2. A client with cirrhosis and ascites asks about fluid restriction. What is the nurse’s best response?
- A. Increase the client's fluid intake gradually.
- B. Restrict oral fluids to 1500 ml per day.
- C. Explain the importance of following a low-sodium diet.
- D. Increase dietary protein to reduce fluid retention.
Correct answer: B
Rationale: The correct answer is B: 'Restrict oral fluids to 1500 ml per day.' In clients with cirrhosis and ascites, fluid restriction is essential to prevent fluid overload, which can worsen symptoms of liver failure. Option A is incorrect because increasing fluid intake would exacerbate the issue of fluid overload. Option C, while important, is not the best initial response to the client's question about fluid restriction. Option D is incorrect as increasing dietary protein does not directly address fluid restriction in clients with cirrhosis and ascites.
3. Which self-care measure is most important for the nurse to include in the plan of care of a client recently diagnosed with type 2 diabetes mellitus?
- A. Maintaining a low-sugar diet
- B. Foot care
- C. Blood glucose monitoring
- D. Daily exercise
Correct answer: C
Rationale: Blood glucose monitoring is crucial for managing diabetes effectively. By monitoring blood sugar levels, individuals can understand how their lifestyle choices, medications, and diet affect their glucose levels. This information helps in making necessary adjustments to control blood sugar levels and prevent complications. While maintaining a low-sugar diet, foot care, and daily exercise are all important aspects of managing diabetes, blood glucose monitoring takes precedence as it provides real-time data for informed decision-making.
4. A client with diabetes mellitus is prescribed metformin. What teaching should the nurse include?

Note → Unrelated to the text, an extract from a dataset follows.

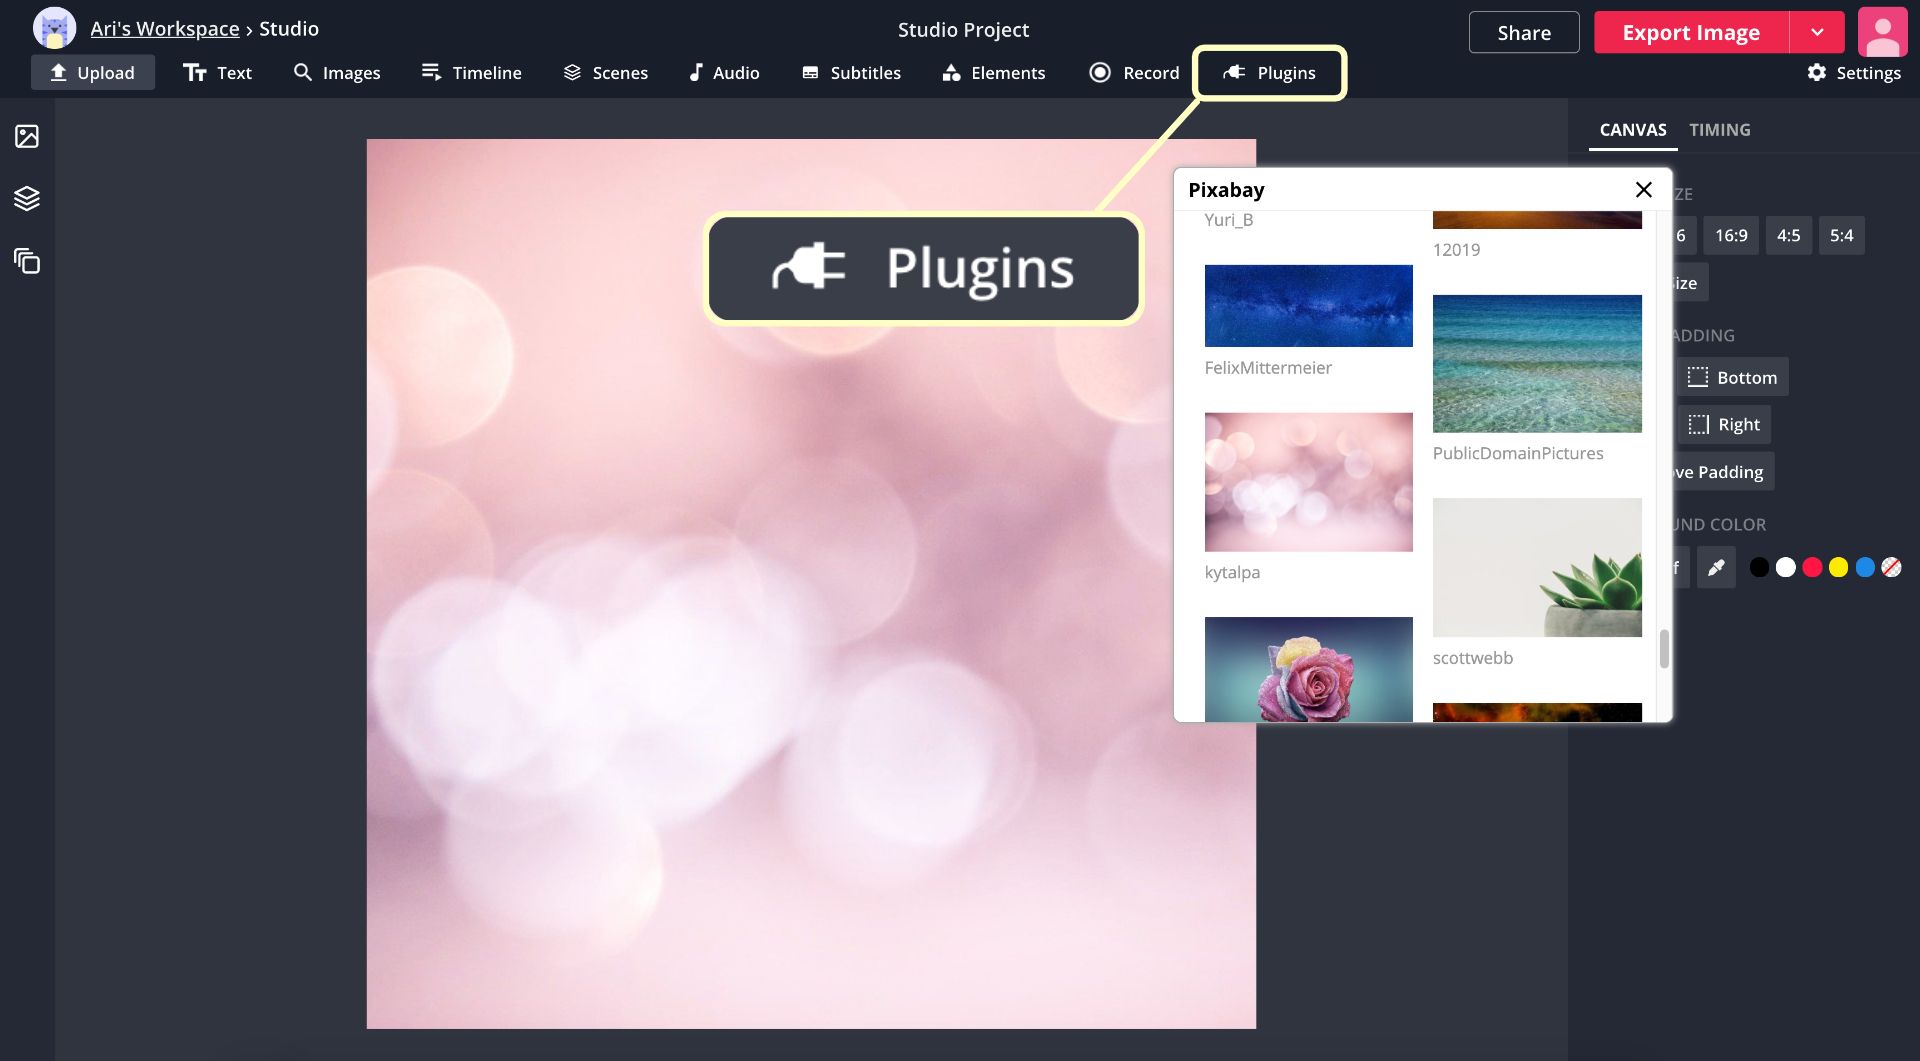Select the succulent photo by scottwebb

tap(1536, 567)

- A. Take the medication with meals to reduce gastrointestinal upset.
- B. Monitor renal function regularly due to the risk of lactic acidosis.
- C. Avoid alcohol consumption while taking this medication.
- D. Check blood glucose levels regularly to ensure proper management.
Correct answer: B
Rationale: The correct teaching for a client prescribed metformin includes monitoring renal function regularly due to the risk of lactic acidosis, especially in clients with impaired kidney function. While taking metformin with meals can reduce gastrointestinal upset, it is not the highest priority teaching point. Avoiding alcohol is generally recommended but not the most critical teaching point in this scenario. Checking blood glucose levels regularly is important for diabetes management but not specifically related to metformin use.
5. A client tells the nurse, 'I have something very important to tell you if you promise not to tell.' The best response by the nurse is
- A. I must document and report any information.
- B. I can't make such a promise.
- C. That depends on what you tell me.
- D. I must report everything to the treatment team.
Correct answer: B
Rationale: The correct answer is B because the nurse cannot promise confidentiality in this context. It is essential to prioritize the safety and well-being of the client and others. Certain information, such as harm to oneself or others, must be reported to ensure appropriate interventions are taken. Choice A is incorrect because while documentation is important, confidentiality cannot be guaranteed in this situation. Choice C is incorrect as the nurse should not make promises that may conflict with their professional responsibilities. Choice D is incorrect as reporting everything to the treatment team without discretion may breach client confidentiality.